PatchSiren cyber security CVE debrief
CVE-2026-2675 RTI CVE debrief
A Missing Authentication for Critical Function vulnerability was found in RTI Connext Professional (Security Plugins). This issue allows an attacker to fake the source of data. The vulnerability affects Connext Professional versions from 7.4.0 before 7.7.0, from 7.0.0 before 7.3.1.3, from 6.1.0 before 6.1.*, from 6.0.0 before 6.0.*, and from 5.3.0 before 5.3.*. The CVE record was published on 2026-06-17T18:17:42.707Z and last modified on 2026-06-17T20:20:10.920Z. The NVD entry is currently Undergoing Analysis.
- Vendor
- RTI
- Product
- Connext Professional
- CVSS
- MEDIUM 6
- CISA KEV
- Not listed in stored evidence
- Original CVE published
- 2026-06-17
- Original CVE updated
- 2026-06-17
- Advisory published
- 2026-06-17
- Advisory updated
- 2026-06-17
Who should care
Users of RTI Connext Professional (Security Plugins) versions from 7.4.0 before 7.7.0, from 7.0.0 before 7.3.1.3, from 6.1.0 before 6.1.*, from 6.0.0 before 6.0.*, and from 5.3.0 before 5.3.* should apply the necessary patches or mitigations. This includes operators, platform administrators, vulnerability management teams, and security teams who need to assess the vulnerability and implement mitigations.
Technical summary
The CVE-2026-2675 vulnerability has a CVSS score of 6 and a MEDIUM severity. It was published on 2026-06-17T18:17:42.707Z and last modified on 2026-06-17T20:20:10.920Z. The vulnerability is caused by a Missing Authentication for Critical Function in RTI Connext Professional (Security Plugins), which allows an attacker to fake the source of data. The vulnerability affects Connext Professional versions from 7.4.0 before 7.7.0, from 7.0.0 before 7.3.1.3, from 6.1.0 before 6.1.*, from 6.0.0 before 6.0.*, and from 5.3.0 before 5.3.*.
Defensive priority
Apply patches or mitigations provided by the vendor to address the Missing Authentication for Critical Function vulnerability. This should be prioritized for affected Connext Professional deployments.

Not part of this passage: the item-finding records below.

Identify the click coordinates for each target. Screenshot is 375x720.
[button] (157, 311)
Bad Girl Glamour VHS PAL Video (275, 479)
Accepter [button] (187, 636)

Recommended defensive actions
- Inventory and assess the vulnerability of RTI Connext Professional (Security Plugins) instances.
- Apply patches or mitigations provided by RTI to address the vulnerability.
- Monitor for any suspicious activity related to the vulnerability.
- Implement compensating controls to mitigate the vulnerability.
- Review the supplied official advisory or CVE record to validate affected scope, severity, and vendor guidance.
- Confirm whether affected product deployments exist in managed environments and assign an owner for follow-up.
- Track exceptions, retest remediated assets, and close the item only after evidence is documented.
Evidence notes
The CVE record was published on 2026-06-17T18:17:42.707Z and last modified on 2026-06-17T20:20:10.920Z. The NVD entry is currently Undergoing Analysis. The vulnerability affects Connext Professional versions from 7.4.0 before 7.7.0, from 7.0.0 before 7.3.1.3, from 6.1.0 before 6.1.*, from 6.0.0 before 6.0.*, and from 5.3.0 before 5.3.*. Defenders should verify the affected scope and apply patches or mitigations provided by the vendor.
Official resources
-
CVE-2026-2675 CVE record
CVE.org
-
CVE-2026-2675 NVD detail
NVD
-
Source item URL
nvd_modified
-
Source reference
3f572a00-62e2-4423-959a-7ea25eff1638
AI-assisted PatchSiren debrief based on the supplied source corpus. The CVE record was published on 2026-06-17T18:17:42.707Z and has not been modified since then. The NVD entry is currently Undergoing Analysis.